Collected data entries

+++

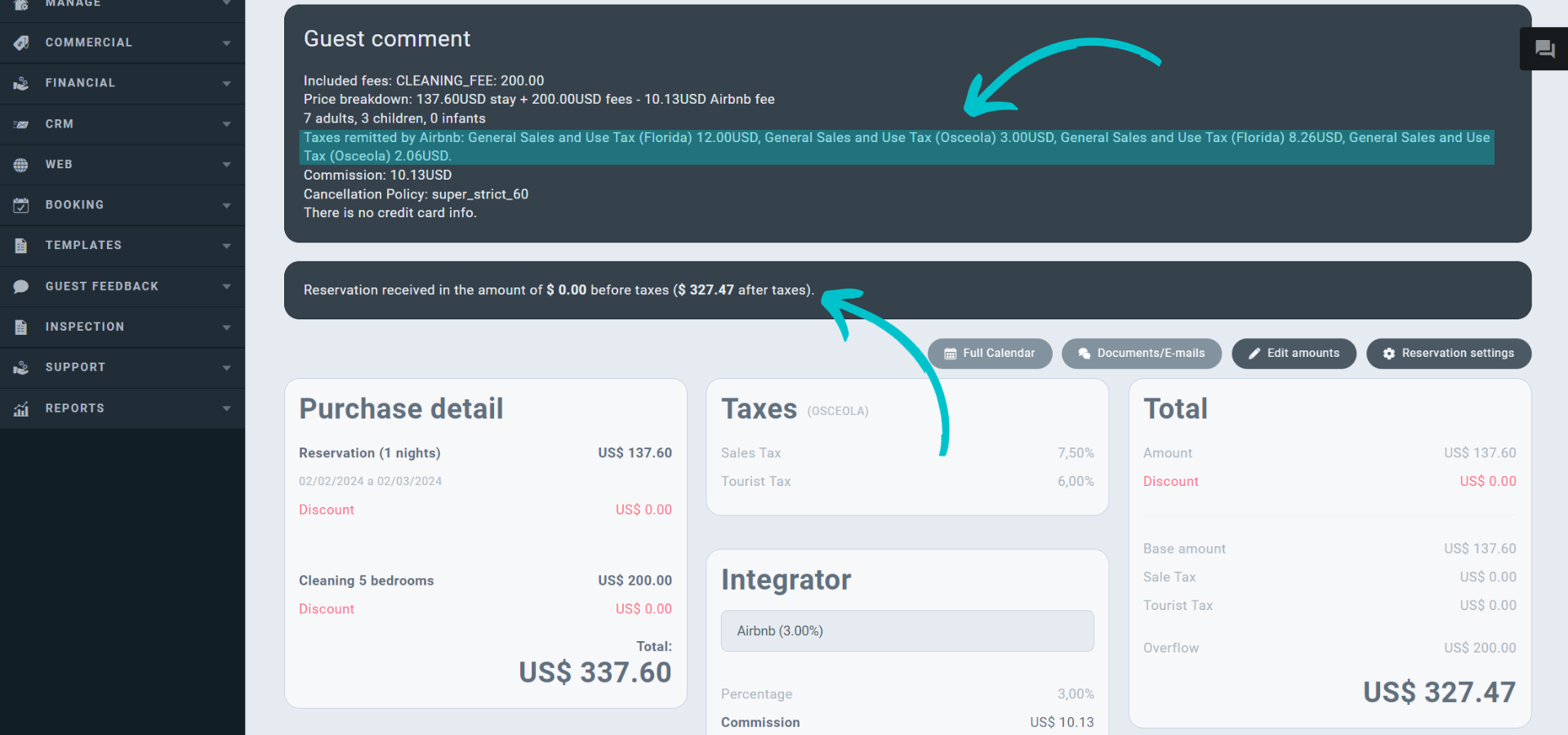The width and height of the screenshot is (1568, 735).
Task: Open the Airbnb integrator selector
Action: pos(906,630)
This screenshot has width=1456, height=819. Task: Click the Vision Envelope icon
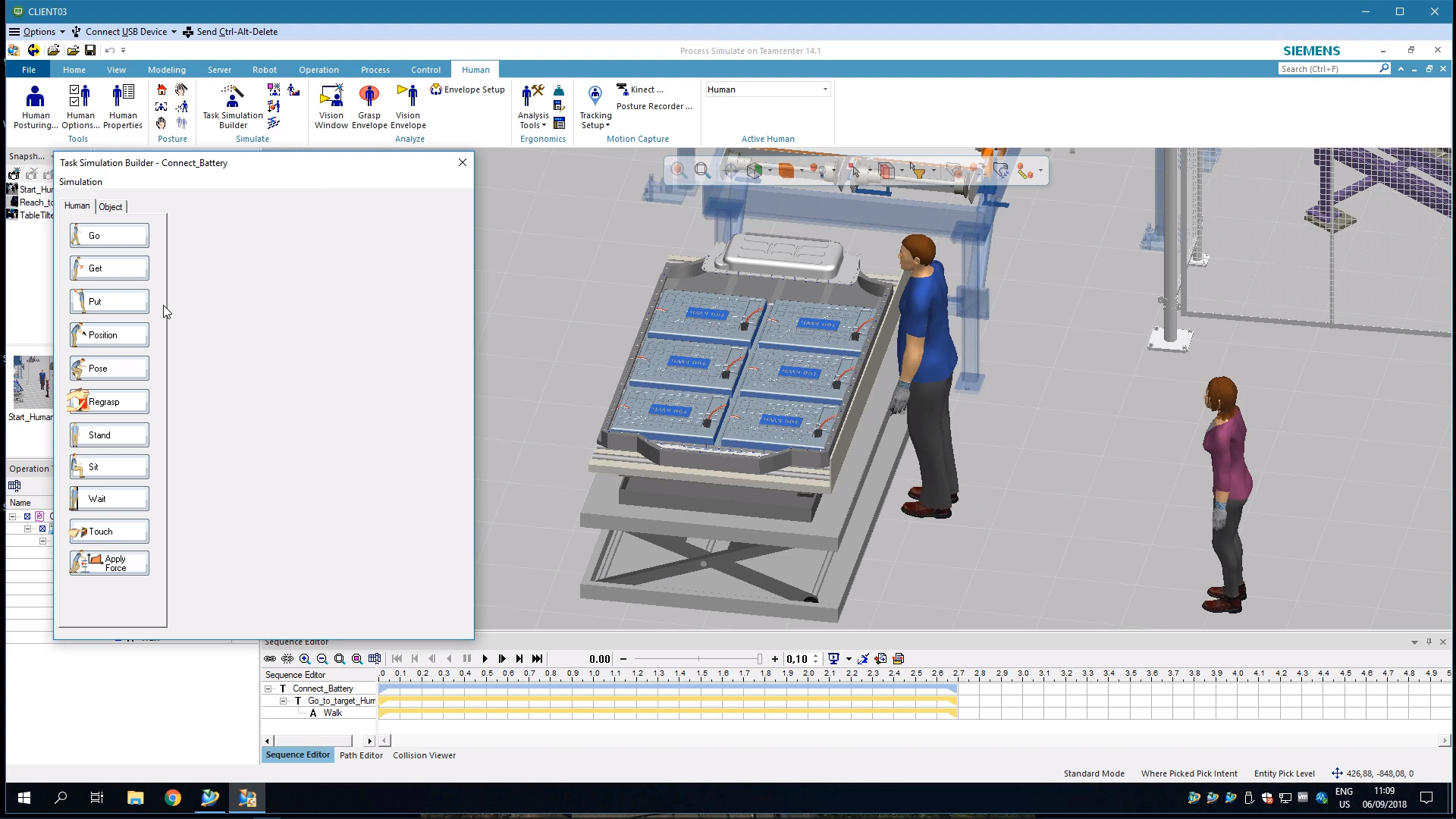click(x=408, y=106)
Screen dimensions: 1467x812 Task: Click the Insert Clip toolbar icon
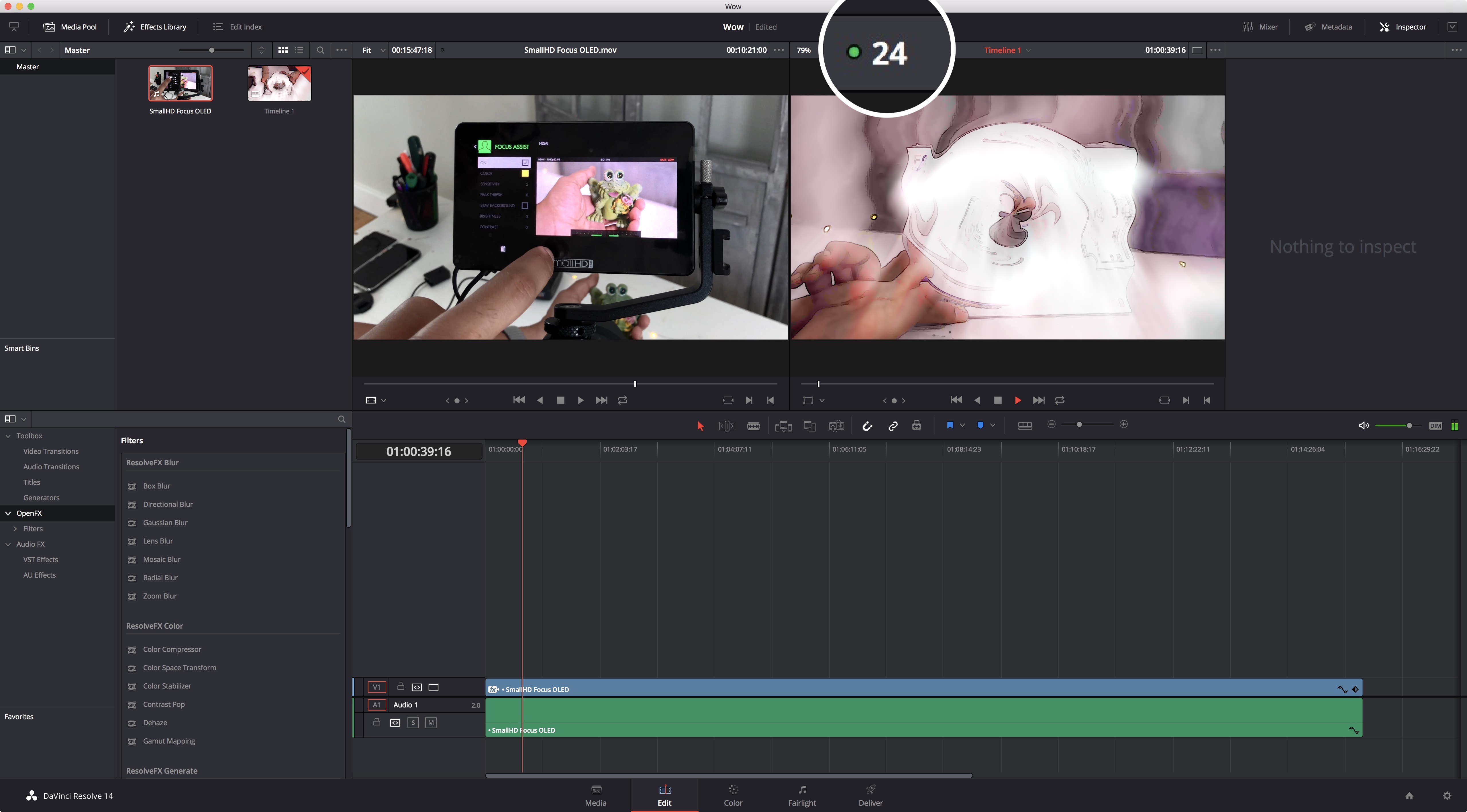tap(783, 426)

+++

→ **ABOUT THIS TASK**: Please copy the lines above, starting at the one that holds "Screen dimensions: 1467x812" and stopping after the last line, exactly as they appear and minus the pictures.

→ **RESPONSE TO THE TASK**:
Screen dimensions: 1467x812 Task: Click the Insert Clip toolbar icon
tap(783, 426)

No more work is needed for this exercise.